(Selection):
________________________________________
# coolest 12 in bikes...



## imaiami (Jul 18, 2008)

here's my kiddo's....
haro z12, he's 3 1/2, t-one 30t sprocket, haro slim bar, odyssey brake setup, odyssey hazard cassette hub rr w/ 2 piece driver 14t cog


----------



## traffic002 (Dec 16, 2008)

That is a cool bike!

I think your boy needs a full face helmet now to go with the Mad Max theme color.


----------



## imaiami (Jul 18, 2008)

:thumbsup: . 
no one else got any cool kids bikes?


----------



## Demo9 (Nov 20, 2006)

Here's my sons. DK sealed bearing hubs, Custom cranks and bottom bracket, Disc brake


----------



## imaiami (Jul 18, 2008)

Badarssse....you take the cake....
how old's the little one?


----------



## MrCookie (Apr 24, 2005)

*12 inchers*

Here's my 3yo in her spiderman outfit on her half-pint sized bike.

Next pic is of my 12 in bike "Misty". That seatpost is actually an old flat steel 22.X mm handlebar that had some funky bends and no bulge in the middle.
________________________________________
(The tasks):
[1] In the forum thread about 12-inch kids' bikes, what size sprocket is on the Haro Z12?
[2] Continue the forum thread about 12-inch kids' bikes from its last post.

(Dataset entries):
________________________________________
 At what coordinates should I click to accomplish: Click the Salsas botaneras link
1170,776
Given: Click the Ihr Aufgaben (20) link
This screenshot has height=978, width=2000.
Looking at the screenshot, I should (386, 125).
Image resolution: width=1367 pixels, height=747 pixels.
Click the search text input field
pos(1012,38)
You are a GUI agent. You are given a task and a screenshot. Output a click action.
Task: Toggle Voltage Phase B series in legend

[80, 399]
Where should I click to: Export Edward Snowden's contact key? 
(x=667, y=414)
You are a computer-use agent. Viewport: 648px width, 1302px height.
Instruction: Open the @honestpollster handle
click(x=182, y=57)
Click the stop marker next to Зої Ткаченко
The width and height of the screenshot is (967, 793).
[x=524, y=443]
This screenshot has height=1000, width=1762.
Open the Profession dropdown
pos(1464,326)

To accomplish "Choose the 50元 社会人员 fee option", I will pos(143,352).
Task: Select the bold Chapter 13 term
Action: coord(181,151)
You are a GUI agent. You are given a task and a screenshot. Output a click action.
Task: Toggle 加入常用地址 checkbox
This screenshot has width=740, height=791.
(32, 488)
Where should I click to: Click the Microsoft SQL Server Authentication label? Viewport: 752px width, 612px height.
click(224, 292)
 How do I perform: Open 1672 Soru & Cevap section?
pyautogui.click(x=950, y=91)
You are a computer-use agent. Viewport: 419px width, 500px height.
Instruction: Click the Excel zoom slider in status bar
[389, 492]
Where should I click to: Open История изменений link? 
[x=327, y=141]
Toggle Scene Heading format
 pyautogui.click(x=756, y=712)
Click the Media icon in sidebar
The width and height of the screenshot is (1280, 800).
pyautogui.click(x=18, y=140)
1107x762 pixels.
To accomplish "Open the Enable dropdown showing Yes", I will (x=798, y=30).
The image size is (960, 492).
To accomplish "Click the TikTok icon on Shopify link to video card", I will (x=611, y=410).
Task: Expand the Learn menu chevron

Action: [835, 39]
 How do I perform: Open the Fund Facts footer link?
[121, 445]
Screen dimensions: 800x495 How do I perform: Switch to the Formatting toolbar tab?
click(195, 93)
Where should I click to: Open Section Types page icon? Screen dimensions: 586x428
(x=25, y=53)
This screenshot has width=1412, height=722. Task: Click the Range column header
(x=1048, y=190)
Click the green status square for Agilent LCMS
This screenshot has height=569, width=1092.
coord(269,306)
________________________________________
(Replies):
[1] A 30t T-One sprocket.

[2]
I today had to make "Misty" fit Riley (swapped out the ape hangers for someflat bars, and put a small post/saddle back in) because we left her bike out at the house we are house-sitting at.
She was still ripping up the neighborhood on that choppered out sh!itbox.

All that said, you guys have built some damn fine bikes for you kids. I obviously need to get my act together and ditch the clown bike in favor of something bad-A.


----------



## cth978 (Feb 9, 2009)

imaiami said:


> here's my kiddo's....
> haro z12, he's 3 1/2, t-one 30t sprocket, haro slim bar, odyssey brake setup, odyssey hazard cassette hub rr w/ 2 piece driver 14t cog


Dam that little bike has 14mm dropouts??? Your garage looks just like mine...A BIG MESS!!!!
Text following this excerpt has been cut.